The court also sent to them for para-wise comment copies of a writ petition through which advocate M.D Tahir had stated that the provincial government had exposed citizens to dacoities, waylaying and a variety of other street crimes and thus failed in its constitutional duty to ensure security of the people in cities and rural areas.
The petitioner-lawyer requested the court to fix responsibility on executive officers and political high-ups who, he stated, had failed in restoring law and order as envisaged under articles 9, 10, 14, 15, 24 and 25 of the 1973 Constitution which guaranteed basic human rights.
The petition, filed last month, submitted that the city of Lahore alone saw commissioning of about 7,300 dacoities and around 50,000 theft cases in addition to hundreds of incidents of murder and rape in one year.

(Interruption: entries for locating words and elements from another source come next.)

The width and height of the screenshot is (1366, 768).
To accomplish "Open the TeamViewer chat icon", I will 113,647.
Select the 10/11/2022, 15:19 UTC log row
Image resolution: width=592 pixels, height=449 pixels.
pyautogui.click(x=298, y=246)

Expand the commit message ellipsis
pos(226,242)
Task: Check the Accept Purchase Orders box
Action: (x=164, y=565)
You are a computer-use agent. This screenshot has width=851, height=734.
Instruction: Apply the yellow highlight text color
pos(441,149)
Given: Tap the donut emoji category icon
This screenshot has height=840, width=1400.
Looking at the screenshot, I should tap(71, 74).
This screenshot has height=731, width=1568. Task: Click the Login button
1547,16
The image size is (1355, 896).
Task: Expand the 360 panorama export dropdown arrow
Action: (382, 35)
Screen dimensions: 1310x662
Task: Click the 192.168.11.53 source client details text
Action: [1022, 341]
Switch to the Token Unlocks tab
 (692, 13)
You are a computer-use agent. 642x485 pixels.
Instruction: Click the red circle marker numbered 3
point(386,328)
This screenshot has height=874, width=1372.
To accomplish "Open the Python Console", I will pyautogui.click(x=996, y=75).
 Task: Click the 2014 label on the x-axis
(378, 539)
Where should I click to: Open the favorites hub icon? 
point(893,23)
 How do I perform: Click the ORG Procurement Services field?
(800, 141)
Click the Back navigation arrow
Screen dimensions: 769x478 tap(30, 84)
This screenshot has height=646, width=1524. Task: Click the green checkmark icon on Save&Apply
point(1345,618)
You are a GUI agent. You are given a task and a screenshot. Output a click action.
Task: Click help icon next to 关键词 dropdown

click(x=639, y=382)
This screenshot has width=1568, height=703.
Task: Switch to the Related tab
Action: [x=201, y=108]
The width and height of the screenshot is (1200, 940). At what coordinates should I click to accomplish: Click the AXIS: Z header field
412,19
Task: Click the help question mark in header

He also quoted a newspaper report as saying that more than 50 dacoity incidents took place in Lahore only on one day (July 21).
The people of the city, he submitted, were made to live in an atmosphere where they were not safe on the road and even at home.
The people, he submitted, were at a loss to understand if the government had abdicated its role of ensuring law and order and if any law-enforcing agency was working at all to protect them from sheer lawlessness.
He submitted if such was the condition in the provincial capital, what could be the situation in other cities and rural areas.
The lawyer-petitioner requested the court to issue directions to the authorities concerned to meet their constitutional obligation in protecting the life and property of citizens across the province.